# Source excerpt

# Fromm's Grain-Free Puppy Food?



## spindledreams (Aug 7, 2012)

I haven't tried the Fromm's grain free but we do feed Fromms Gold. Grin your plan to mix the Fromms with the old food and gradually transition to Fromms is how it should be done. Sigh but once Twilight tasted the Fromms she didn't want anything to do with her old food... 

Notice I am not using the puppy formula as I have 3 adults to feed as well as Twilight but the regular is listed as good for all life stages so is okay to feed a growing puppy. This way we buy one food and feed all 4 the same food so I don't worry if they swap dishes while eating...


----------



## panpan (Aug 6, 2015)

Thank you for your reply! 

I'm glad to hear that your poodle loved Fromms. I hope my puppy loves it too.

And oh?! I didn't know that Fromms Gold (the regular) is listed as good for all life stages! Thank you so much for this information! I will definitely consider this. He's already 3 months old, so perhaps it'd be better to feed him the regular Fromms.

Thank you so much!


----------



## lily cd re (Jul 23, 2012)

Javelin's breeder fed Fromm puppy gold, so that is what I started Javelin on. I am transitioning him to Blue Buffalo Large Breed Puppy because my grown ups eat Blue. I think you will find that your pup will really like the Fromm (which ever one you pick) since my big dogs have taken every chance they can to steal the pup's food. Then again he can often be found helping himself out of their bowl too. And here's a second to your plan of gradual transition. It is important more for intestinal coping (avoiding the runs) than for taste.


----------



## CharismaticMillie (Jun 16, 2010)

I like Fromm Puppy. Am currently weaning a litter onto Fromm Gold Large Breed Puppy. I have not fed the grain free, though. I don't like how many grain free foods are full of peas- particularly Fromm. Their grain inclusive foods are higher quality In my opinion. I'd rather feed a food with healthy grain than one full of peas. Anyway, grains help firm stool. My dogs have never had an issue tolerating grains.

# The tasks
1. List the usernames of everyone who posted in the Fromm's puppy food thread, in the order their posts appear.
2. For each statement, decide whether the Fromm's puppy food thread supports it. Answer yes or no, and quote the words from the thread that settle it.
(a) spindledreams feeds all four dogs the same food.
(b) lily cd re is moving Javelin onto Fromm Gold.
(c) CharismaticMillie has fed the Fromm grain-free food.

# Raw data

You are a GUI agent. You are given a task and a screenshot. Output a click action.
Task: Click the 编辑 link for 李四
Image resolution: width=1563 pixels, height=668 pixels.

# Answers
1. spindledreams, panpan, lily cd re, CharismaticMillie

2.
(a) Yes: "This way we buy one food and feed all 4 the same food"
(b) No: "I am transitioning him to Blue Buffalo Large Breed Puppy"
(c) No: "I have not fed the grain free, though."